"Patent Fight Tests Drug Firm's Clout" [front page, Oct. 30] outlined a drug company's lobbying efforts without focusing on why politicians might conclude that the company had a point.
Patent laws offer an inventor the exclusive right to sell a product for a limited period. Until recently, this period ended 17 years after the patent was issued. A drug company, however, cannot sell its product until it obtains Food and Drug Administration approval. The patent term ticks away until the company is able to prove to the FDA's satisfaction that the product is safe and effective.
The Post's article said that patent extensions of up to five years can be obtained for drugs, and pointed out that the drug in question, Schering-Plough's Claritin, received a two-year extension that is scheduled to expire in 2002. Delayed FDA approval meant that the company could sell Claritin under patent protection for only nine years. Eight years of patent protection were effectively lopped off due to FDA delays.

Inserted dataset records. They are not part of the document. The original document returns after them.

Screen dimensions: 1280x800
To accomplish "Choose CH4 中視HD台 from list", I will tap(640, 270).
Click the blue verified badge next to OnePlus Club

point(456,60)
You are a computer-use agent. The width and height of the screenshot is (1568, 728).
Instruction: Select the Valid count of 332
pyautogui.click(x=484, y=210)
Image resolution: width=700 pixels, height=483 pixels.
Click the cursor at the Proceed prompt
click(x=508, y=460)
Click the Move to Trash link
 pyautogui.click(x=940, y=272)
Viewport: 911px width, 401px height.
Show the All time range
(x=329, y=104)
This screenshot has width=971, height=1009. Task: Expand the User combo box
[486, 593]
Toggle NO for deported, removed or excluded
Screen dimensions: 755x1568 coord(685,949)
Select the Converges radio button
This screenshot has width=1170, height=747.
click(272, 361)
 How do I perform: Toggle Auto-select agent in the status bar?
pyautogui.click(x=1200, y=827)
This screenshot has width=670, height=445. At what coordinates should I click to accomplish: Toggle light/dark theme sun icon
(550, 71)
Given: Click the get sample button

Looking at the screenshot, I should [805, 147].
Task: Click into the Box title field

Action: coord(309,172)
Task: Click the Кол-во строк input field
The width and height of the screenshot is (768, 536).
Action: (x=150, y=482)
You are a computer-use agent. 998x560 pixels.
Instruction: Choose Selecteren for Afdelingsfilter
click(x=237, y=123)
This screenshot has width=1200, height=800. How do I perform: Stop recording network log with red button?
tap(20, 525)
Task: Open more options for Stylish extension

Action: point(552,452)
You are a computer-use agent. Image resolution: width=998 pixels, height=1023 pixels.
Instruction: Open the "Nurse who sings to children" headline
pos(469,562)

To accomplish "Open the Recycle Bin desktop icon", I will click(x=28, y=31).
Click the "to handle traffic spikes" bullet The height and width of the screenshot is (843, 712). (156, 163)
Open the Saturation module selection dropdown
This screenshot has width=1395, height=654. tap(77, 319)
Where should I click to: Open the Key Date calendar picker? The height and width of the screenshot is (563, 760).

The article said that the drug company is lobbying for a bill to create a special patent review board that would have authority to grant the full five-year extension for drug patents. Even if the new review board is created, and even if the company also wins its case before the new board, the result would be only 12 years of effective patent protection.
As a patent lawyer, I believe that a drug company that has lost almost half of its patent term due to bureaucratic delays has a right to petition Congress to establish a patent review board with authority to restore part of the lost term.